• [Exercise requirements]:
For the records below, copy exactly the span that begins at the line containing "This screenshot has height=543, width=787." and stops after the line containing "the Hednesford club", minus any pictures.

• [Data records]:

^^^^^^^^^^^^^^^^

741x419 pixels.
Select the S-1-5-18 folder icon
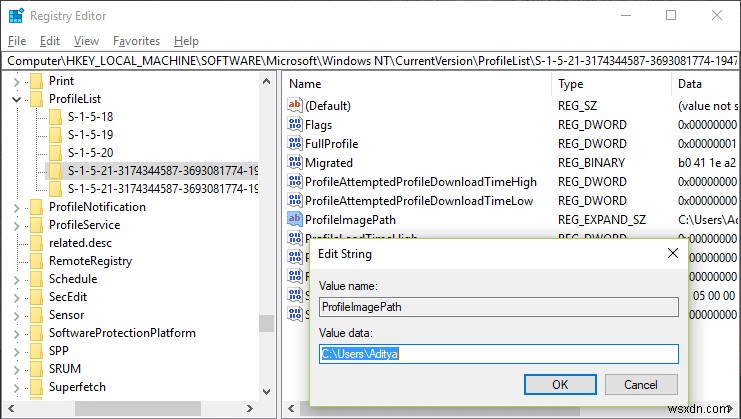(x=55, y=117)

^^^^^^^^^^^^^^^^

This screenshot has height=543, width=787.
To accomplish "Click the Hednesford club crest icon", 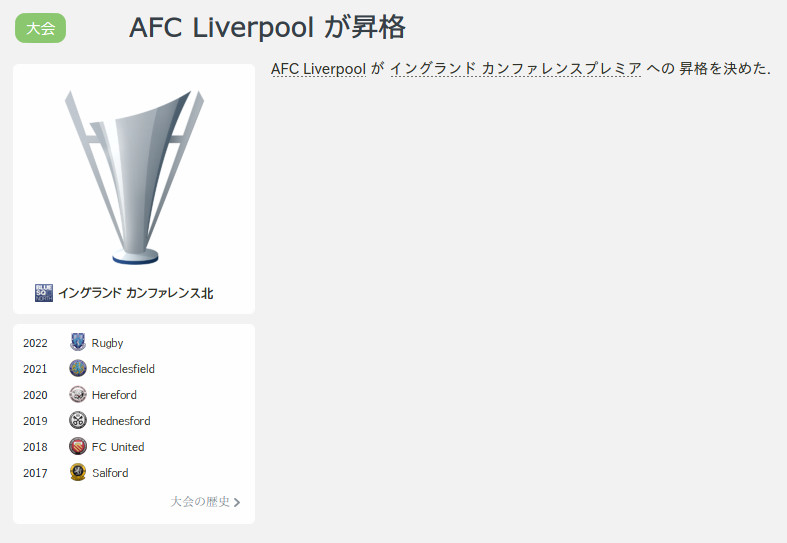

^^^^^^^^^^^^^^^^

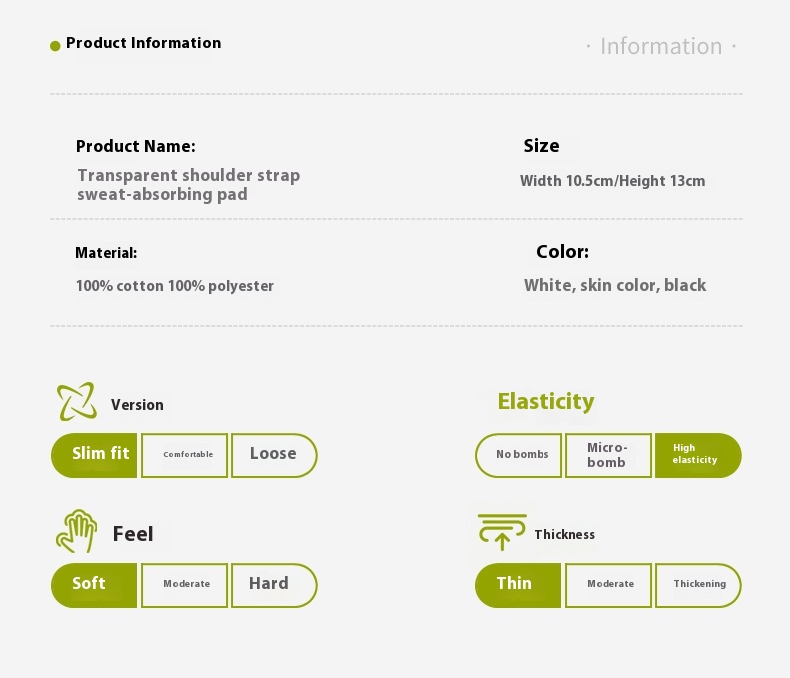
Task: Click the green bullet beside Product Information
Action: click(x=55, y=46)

^^^^^^^^^^^^^^^^

• [Reply]:
This screenshot has height=543, width=787.
To accomplish "Click the Hednesford club crest icon", 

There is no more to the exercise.